▸ **DATA SUPPLIED**:
------------

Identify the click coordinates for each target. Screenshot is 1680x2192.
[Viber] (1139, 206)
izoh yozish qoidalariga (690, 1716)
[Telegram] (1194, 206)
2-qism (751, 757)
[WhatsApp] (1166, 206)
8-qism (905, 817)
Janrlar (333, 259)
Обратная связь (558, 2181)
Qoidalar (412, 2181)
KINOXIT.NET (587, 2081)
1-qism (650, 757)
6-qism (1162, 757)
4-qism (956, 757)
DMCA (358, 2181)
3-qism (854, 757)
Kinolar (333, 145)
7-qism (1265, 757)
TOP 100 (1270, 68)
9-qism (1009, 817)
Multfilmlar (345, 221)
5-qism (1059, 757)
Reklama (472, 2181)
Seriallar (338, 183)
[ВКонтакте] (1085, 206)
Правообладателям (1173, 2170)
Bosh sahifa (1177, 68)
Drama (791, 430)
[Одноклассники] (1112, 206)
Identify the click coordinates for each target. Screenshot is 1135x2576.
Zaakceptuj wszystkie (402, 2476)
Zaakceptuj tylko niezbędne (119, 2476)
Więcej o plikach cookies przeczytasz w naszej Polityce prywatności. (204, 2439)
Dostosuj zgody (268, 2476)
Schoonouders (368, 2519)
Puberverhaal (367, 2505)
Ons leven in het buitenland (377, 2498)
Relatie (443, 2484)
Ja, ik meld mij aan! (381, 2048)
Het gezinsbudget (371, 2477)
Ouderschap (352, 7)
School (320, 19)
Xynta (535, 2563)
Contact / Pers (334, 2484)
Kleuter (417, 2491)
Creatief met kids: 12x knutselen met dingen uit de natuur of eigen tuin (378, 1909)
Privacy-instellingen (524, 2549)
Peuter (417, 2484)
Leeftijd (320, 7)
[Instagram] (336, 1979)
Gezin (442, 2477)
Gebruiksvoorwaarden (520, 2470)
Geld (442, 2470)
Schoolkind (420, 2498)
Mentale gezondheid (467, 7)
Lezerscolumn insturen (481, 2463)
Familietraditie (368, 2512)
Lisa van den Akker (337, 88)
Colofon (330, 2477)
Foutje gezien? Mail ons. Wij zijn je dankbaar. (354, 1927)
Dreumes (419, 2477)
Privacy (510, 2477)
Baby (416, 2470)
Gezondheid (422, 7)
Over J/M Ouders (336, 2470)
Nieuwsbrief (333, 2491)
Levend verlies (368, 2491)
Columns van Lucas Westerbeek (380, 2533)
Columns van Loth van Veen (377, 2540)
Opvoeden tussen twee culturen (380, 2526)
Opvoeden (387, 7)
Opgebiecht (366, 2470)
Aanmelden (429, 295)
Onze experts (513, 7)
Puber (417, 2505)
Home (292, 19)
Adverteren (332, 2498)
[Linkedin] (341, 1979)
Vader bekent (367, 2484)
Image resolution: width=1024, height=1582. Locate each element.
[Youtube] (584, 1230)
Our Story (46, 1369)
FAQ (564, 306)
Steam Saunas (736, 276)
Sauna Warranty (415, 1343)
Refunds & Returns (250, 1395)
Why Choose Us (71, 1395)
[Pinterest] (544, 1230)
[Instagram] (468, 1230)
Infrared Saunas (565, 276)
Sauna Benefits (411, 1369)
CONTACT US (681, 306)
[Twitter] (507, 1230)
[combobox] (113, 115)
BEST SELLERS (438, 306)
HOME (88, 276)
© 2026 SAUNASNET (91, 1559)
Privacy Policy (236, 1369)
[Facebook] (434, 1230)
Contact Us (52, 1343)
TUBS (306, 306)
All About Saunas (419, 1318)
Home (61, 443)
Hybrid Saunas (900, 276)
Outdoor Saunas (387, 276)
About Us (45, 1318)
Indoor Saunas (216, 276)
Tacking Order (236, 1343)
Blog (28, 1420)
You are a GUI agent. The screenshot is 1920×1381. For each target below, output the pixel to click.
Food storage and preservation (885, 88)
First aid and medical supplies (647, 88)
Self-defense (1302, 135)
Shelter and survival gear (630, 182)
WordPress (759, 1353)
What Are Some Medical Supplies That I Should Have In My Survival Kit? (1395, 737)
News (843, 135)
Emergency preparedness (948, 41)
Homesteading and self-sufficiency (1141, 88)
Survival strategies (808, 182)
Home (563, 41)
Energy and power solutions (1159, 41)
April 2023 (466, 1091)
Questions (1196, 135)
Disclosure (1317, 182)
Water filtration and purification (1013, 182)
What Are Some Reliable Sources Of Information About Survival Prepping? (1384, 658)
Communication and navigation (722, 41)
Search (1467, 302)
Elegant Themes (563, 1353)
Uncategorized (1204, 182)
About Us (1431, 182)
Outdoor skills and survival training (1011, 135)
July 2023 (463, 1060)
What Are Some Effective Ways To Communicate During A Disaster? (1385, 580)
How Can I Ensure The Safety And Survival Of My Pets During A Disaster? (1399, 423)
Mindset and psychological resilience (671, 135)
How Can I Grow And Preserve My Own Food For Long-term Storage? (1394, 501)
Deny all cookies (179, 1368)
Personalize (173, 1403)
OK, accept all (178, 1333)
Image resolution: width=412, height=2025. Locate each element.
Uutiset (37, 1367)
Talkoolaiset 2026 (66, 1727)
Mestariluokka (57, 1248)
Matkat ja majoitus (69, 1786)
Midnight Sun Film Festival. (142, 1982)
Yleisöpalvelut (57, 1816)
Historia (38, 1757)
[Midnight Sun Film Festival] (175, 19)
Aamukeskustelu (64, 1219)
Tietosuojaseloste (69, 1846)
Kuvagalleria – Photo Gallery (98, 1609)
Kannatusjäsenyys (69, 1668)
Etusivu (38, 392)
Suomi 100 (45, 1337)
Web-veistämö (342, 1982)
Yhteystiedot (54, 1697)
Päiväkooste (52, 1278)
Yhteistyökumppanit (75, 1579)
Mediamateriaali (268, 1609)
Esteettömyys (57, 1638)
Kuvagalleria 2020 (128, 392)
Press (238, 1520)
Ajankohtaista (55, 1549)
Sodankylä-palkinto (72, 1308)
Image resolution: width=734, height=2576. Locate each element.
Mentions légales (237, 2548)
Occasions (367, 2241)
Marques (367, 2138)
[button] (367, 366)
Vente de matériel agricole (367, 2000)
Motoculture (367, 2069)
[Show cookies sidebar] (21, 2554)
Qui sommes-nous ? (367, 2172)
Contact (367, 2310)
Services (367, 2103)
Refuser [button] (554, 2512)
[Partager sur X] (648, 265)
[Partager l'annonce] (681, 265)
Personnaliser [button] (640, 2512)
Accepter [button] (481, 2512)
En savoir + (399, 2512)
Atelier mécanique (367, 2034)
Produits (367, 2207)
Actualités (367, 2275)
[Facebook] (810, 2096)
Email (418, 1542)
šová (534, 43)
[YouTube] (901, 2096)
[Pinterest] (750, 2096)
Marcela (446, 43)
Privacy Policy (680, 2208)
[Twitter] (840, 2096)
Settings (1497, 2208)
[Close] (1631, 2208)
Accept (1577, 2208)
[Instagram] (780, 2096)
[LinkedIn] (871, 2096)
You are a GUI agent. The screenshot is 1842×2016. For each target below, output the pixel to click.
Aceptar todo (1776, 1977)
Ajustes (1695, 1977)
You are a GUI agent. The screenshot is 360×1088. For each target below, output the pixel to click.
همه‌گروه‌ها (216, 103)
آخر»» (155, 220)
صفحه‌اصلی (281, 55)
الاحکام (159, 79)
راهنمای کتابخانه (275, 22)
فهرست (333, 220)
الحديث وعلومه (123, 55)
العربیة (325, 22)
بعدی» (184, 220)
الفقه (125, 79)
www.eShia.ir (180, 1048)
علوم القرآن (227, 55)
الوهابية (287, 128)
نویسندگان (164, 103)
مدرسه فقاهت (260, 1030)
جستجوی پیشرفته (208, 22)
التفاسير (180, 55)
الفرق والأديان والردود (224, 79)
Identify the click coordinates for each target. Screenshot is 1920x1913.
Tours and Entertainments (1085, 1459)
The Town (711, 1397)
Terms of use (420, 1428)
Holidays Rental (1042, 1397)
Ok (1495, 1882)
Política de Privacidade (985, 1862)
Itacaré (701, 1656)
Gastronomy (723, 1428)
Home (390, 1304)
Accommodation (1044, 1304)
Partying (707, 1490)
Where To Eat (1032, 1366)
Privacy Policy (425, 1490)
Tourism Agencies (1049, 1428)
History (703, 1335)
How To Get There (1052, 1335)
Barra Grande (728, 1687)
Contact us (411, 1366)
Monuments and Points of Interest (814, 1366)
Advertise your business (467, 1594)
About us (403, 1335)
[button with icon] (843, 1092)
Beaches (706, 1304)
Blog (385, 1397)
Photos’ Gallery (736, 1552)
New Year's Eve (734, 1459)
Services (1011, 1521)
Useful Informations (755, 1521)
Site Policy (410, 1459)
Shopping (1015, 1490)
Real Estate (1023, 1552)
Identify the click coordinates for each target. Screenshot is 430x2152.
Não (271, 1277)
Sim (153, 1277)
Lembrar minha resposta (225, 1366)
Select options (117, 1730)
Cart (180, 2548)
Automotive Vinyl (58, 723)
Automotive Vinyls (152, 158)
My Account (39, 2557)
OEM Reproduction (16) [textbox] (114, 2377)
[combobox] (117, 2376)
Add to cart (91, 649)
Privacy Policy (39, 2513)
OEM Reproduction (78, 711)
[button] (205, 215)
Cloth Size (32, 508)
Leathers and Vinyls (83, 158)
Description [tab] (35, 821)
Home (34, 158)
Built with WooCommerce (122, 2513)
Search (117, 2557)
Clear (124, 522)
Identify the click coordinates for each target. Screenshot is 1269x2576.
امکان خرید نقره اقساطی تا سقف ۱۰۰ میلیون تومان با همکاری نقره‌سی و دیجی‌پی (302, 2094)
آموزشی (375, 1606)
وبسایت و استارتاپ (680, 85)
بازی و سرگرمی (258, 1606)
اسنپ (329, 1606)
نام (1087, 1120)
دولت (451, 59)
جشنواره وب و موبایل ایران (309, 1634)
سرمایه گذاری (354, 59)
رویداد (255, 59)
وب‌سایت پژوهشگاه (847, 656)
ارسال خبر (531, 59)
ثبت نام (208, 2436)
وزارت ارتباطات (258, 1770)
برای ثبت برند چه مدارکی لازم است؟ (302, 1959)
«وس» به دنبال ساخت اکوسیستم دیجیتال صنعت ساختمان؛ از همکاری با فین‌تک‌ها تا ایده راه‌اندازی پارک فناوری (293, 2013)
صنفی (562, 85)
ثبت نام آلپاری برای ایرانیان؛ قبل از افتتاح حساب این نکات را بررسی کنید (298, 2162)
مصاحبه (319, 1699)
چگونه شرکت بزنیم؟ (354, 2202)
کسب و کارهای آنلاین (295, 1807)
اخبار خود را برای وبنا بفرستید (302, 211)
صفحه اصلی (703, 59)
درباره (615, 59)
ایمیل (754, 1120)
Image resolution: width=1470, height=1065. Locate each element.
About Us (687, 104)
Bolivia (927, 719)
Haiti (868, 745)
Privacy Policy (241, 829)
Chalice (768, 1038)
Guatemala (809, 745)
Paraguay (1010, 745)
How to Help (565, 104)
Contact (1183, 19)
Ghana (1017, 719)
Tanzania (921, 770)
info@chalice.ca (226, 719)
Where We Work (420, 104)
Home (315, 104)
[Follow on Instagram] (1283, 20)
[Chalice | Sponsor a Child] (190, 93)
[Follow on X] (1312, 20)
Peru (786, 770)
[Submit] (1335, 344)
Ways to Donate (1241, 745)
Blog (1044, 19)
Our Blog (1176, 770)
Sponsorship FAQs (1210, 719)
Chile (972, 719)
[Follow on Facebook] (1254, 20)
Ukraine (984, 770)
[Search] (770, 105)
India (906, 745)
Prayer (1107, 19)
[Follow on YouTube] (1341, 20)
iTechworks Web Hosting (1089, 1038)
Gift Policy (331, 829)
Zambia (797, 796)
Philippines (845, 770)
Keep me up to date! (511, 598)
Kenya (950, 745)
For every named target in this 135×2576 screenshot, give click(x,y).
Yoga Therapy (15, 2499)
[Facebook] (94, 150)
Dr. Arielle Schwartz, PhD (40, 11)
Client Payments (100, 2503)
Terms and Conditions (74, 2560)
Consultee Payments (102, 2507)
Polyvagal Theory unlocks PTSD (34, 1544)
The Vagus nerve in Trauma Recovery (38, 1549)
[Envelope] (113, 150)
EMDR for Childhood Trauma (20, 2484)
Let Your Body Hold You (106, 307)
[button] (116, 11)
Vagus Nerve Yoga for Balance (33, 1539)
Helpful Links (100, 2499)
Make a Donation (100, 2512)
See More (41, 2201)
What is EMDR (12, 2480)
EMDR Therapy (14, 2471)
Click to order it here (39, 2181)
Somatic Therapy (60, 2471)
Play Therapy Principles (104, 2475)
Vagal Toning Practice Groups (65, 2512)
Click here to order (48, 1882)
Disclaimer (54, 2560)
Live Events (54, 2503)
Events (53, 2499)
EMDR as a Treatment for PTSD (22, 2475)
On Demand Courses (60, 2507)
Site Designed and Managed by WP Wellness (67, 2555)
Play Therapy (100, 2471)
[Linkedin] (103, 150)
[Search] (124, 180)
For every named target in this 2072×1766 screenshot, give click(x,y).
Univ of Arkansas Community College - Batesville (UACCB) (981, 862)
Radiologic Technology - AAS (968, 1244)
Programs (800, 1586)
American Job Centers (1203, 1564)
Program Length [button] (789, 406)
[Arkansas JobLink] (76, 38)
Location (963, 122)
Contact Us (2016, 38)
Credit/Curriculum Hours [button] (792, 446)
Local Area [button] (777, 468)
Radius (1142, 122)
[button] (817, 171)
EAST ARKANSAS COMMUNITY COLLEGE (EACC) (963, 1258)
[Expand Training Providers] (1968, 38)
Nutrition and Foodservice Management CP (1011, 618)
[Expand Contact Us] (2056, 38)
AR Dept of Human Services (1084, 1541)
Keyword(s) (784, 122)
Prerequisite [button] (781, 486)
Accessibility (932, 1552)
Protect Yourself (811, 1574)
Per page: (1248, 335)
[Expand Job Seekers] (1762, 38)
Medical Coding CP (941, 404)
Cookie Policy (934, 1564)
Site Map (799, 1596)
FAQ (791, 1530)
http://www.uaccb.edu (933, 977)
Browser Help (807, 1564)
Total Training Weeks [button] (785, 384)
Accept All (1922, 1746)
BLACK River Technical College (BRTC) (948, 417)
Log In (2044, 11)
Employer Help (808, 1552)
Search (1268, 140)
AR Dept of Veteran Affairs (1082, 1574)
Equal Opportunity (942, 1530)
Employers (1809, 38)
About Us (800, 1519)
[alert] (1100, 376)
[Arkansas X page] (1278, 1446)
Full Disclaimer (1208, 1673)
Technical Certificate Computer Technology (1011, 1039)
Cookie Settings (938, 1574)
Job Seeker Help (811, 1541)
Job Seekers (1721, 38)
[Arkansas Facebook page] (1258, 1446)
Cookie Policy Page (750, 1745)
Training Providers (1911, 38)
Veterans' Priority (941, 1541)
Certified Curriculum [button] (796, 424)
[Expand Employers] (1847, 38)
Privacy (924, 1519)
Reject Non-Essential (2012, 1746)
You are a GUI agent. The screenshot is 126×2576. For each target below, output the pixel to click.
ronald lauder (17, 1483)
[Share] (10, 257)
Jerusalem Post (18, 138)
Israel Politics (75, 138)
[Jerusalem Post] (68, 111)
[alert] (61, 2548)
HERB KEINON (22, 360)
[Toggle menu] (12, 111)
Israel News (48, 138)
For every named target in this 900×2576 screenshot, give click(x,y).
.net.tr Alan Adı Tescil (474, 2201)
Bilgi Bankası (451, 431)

------------

▸ **EXERCISE REQUIREMENTS**:
Looking at the data above, return every line from the one with "Bosh sahifa (1177, 68)" down to the one with "Zaakceptuj tylko niezbędne (119, 2476)", exactly and inclusively.

▸ **ANSWER AREA**:
Bosh sahifa (1177, 68)
Drama (791, 430)
[Одноклассники] (1112, 206)
Identify the click coordinates for each target. Screenshot is 1135x2576.
Zaakceptuj wszystkie (402, 2476)
Zaakceptuj tylko niezbędne (119, 2476)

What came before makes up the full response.